START Text block
DJANGO UNCHAINED and My Love of Westerns

I recently went to see Quentin Tarantino’s DJANGO UNCHAINED (2012). Twice. I enjoyed it that much. In seeing this film, I couldn’t help thinking about the western genre and my attraction to this film genre over the years.

As a youth I was introduced to and enjoyed classic film, and this included westerns. I recall John Wayne films being amongst the first. I was specifically drawn to those directed by John Ford and Howard Hawks. All those iconic frames in striking contrast of shadows and light and profiles in doorways, across deserts and in canyons… especially all those gorgeous landscape scenes of Monument Valley. And spaghetti westerns- oh how I loved those raw yet exquisitely stylish Sergio Leone films. It made me feel like I was at home, somehow. I guess my rustic childhood and the fragrant scent of sagebrush in Taos, New Mexico influenced me in this way. But what also influenced me from my impoverished yet beautiful southwestern roots experience was a passion for social justice.

There are some key essentials that makes a western a western. 1. Right triumphs over wrong. 2. The protagonist hero has an unwavering thirst for justice by any means and 3. the style and background is always unfettered and beautifully rustic; be it “wild old west”, southwest, or otherwise. My childhood was the perfect prep course for appreciating westerns. And DJANGO UNCHAINED hits all these marks and then some.
END Text block
START Study material
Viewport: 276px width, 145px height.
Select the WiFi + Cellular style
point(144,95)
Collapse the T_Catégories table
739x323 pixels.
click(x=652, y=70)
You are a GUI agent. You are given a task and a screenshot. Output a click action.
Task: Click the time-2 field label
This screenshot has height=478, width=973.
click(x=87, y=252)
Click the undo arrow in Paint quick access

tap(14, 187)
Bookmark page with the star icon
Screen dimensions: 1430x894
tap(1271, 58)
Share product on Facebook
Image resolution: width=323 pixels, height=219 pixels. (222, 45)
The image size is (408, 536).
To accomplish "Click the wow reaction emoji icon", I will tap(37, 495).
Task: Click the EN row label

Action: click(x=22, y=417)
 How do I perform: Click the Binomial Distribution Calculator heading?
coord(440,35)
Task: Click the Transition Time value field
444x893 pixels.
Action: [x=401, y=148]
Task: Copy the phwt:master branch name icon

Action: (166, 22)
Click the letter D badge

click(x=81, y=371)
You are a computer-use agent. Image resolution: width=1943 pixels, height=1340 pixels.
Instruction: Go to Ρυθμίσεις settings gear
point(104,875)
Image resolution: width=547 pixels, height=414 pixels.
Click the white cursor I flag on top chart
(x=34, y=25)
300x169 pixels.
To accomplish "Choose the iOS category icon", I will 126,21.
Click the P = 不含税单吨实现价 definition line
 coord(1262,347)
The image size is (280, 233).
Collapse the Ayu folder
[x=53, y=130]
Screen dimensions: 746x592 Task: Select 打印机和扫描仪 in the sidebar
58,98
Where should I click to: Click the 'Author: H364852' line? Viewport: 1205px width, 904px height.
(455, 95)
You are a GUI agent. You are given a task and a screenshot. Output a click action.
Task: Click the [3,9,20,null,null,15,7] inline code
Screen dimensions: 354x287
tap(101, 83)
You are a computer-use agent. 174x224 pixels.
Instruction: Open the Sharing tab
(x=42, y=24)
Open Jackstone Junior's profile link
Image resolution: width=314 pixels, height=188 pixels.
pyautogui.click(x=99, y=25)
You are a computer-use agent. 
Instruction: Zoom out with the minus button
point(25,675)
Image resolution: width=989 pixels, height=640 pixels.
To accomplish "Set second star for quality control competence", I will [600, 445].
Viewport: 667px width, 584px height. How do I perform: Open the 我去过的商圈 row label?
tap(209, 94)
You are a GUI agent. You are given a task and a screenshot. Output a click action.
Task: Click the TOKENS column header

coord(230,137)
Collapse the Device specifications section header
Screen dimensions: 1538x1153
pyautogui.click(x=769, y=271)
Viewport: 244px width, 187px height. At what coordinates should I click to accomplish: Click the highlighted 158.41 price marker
END Study material
● **Activity**
Return, word for word, the passage of the essay on DJANGO UNCHAINED and westerns starting at "There are some" and ending at "and then some.".

● **Worked solution**
There are some key essentials that makes a western a western. 1. Right triumphs over wrong. 2. The protagonist hero has an unwavering thirst for justice by any means and 3. the style and background is always unfettered and beautifully rustic; be it “wild old west”, southwest, or otherwise. My childhood was the perfect prep course for appreciating westerns. And DJANGO UNCHAINED hits all these marks and then some.